BALIKPAPAN — Wali Kota Balikpapan Rahmad Mas’ud mengklaim pembangunan daerah terus alami kemajuan.
Namun pemerintah daerah juga mengakui masih terdapat berbagai kekurangan dan tantangan yang harus dibenahi ke depan.
Pernyataan itu Rahmad Mas’ud sampaikan dalam pidatonya pada Rapat Paripurna DPRD Kota Balikpapan dalam rangka memperingati HUT ke-129 Kota Balikpapan yang jatuh pada 10 Februari 2026.
“Di usia ke-129 ini tugas kita bukan hanya menyatakan keberhasilan masa lalu, tetapi juga melanjutkan semangat perjuangan untuk membawa Balikpapan menjadi barometer nasional dan kota yang diakui di kancah global,” ucap Rahmad, Senin 9 Februari 2026.
Mengusung tema “Harmoni Menuju Kota Global”, Rahmad menegaskan pembangunan tidak boleh mengabaikan keharmonisan sosial dan kelestarian lingkungan.

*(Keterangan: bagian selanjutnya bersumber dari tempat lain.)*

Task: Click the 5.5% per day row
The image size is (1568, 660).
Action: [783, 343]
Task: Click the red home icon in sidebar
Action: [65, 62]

Menurut dia, visi kota global harus berjalan seiring penguatan jati diri masyarakat dan keberlanjutan alam.
“Kemajuan pembangunan tidak boleh menanggalkan harmoni, baik harmoni dalam keberagaman sosial maupun harmoni dengan alam,” kata Rahmad.
Politisi Golkar itu menyebutkan, kehadiran Ibu Kota Nusantara (IKN) jadi momentum penting bagi Balikpapan untuk bertransformasi sebagai pusat pertumbuhan ekonomi baru.
Tidak saja sebagai kota jasa dan industri, tetapi lokomotif perekonomian regional dan nasional.
Pun demikian, ia mengakui capaian pembangunan yang diraih belum sepenuhnya sempurna.
Pemkot Balikpapan masih menghadapi berbagai pekerjaan rumah.
Mulai dari peningkatan kualitas pelayanan publik, infrastruktur dasar, hingga penguatan sumber daya manusia.
“Kami menyadari masih banyak kekurangan yang harus terus kami benahi. Pembangunan adalah proses berkelanjutan yang membutuhkan kolaborasi seluruh elemen masyarakat,” ujarnya.
Dalam kesempatan tersebut, Rahmad juga memaparkan sejumlah capaian pembangunan yang menjadi prioritas dalam Rencana Pembangunan Jangka Menengah Daerah (RPJMD) 2025–2029.
Salah satunya transformasi birokrasi melalui peningkatan kualitas layanan publik berbasis digital.
Pemkot Balikpapan telah menghadirkan Mal Pelayanan Publik serta menyediakan 362 titik WiFi gratis yang tersebar di enam kecamatan.
Langkah ini untuk mendekatkan layanan pemerintah kepada masyarakat.
Di sektor kesehatan, Pemkot Balikpapan mengalokasikan anggaran Rp99,6 miliar untuk membiayai iuran BPJS Kesehatan bagi sekitar 208.400 warga.
Kebijakan ini, menurut Rahmad, merupakan upaya memastikan seluruh warga memperoleh akses layanan kesehatan tanpa terkendala biaya.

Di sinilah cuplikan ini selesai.